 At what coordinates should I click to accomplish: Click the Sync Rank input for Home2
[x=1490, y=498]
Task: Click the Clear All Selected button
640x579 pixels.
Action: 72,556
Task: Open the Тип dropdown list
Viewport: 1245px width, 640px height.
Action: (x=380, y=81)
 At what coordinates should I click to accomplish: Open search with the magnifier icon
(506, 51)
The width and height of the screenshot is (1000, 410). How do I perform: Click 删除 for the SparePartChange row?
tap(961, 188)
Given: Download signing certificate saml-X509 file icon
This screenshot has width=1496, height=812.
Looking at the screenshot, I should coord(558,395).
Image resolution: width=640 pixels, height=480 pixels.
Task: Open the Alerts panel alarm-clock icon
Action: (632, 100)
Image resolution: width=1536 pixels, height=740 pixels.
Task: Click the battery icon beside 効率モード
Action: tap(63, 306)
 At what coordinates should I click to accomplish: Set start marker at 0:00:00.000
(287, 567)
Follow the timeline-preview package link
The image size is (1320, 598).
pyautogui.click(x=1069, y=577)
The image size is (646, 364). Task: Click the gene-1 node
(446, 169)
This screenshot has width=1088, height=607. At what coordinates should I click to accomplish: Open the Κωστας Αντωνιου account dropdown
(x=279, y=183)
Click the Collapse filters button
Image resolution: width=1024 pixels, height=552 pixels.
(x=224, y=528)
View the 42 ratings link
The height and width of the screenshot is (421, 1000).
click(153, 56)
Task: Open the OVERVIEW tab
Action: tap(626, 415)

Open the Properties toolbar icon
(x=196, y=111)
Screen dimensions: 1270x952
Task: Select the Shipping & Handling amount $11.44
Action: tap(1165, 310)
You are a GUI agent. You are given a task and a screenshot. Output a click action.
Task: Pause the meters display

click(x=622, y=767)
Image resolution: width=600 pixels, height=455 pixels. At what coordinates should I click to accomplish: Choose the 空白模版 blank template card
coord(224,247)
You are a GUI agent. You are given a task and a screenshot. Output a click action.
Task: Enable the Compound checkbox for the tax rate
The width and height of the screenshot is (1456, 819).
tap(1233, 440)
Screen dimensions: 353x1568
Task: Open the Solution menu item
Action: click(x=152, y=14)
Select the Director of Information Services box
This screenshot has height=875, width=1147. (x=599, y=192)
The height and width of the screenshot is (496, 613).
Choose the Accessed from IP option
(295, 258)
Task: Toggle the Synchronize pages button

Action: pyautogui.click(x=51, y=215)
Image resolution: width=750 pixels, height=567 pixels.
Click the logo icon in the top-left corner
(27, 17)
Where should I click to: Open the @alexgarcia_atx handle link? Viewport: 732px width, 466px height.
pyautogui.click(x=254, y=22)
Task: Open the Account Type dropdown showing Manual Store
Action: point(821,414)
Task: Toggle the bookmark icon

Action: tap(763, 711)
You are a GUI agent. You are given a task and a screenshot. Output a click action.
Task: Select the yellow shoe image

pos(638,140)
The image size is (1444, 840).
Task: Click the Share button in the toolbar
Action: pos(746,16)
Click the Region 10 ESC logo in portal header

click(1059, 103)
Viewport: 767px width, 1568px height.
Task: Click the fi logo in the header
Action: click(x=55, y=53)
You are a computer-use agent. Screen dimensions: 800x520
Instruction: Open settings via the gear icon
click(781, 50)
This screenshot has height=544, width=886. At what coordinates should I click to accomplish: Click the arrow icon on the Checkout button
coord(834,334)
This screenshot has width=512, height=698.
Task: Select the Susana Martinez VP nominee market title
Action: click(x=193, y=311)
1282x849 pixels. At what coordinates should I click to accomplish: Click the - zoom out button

======

**TRY IT**.
Retype, exactly and in full, the lines above from the one containing "This screenshot has width=1496, height=812." through the one containing "Click the Collapse filters button".

**EXERCISE SOLUTION**.
This screenshot has width=1496, height=812.
Looking at the screenshot, I should coord(558,395).
Image resolution: width=640 pixels, height=480 pixels.
Task: Open the Alerts panel alarm-clock icon
Action: (632, 100)
Image resolution: width=1536 pixels, height=740 pixels.
Task: Click the battery icon beside 効率モード
Action: tap(63, 306)
 At what coordinates should I click to accomplish: Set start marker at 0:00:00.000
(287, 567)
Follow the timeline-preview package link
The image size is (1320, 598).
pyautogui.click(x=1069, y=577)
The image size is (646, 364). Task: Click the gene-1 node
(446, 169)
This screenshot has width=1088, height=607. At what coordinates should I click to accomplish: Open the Κωστας Αντωνιου account dropdown
(x=279, y=183)
Click the Collapse filters button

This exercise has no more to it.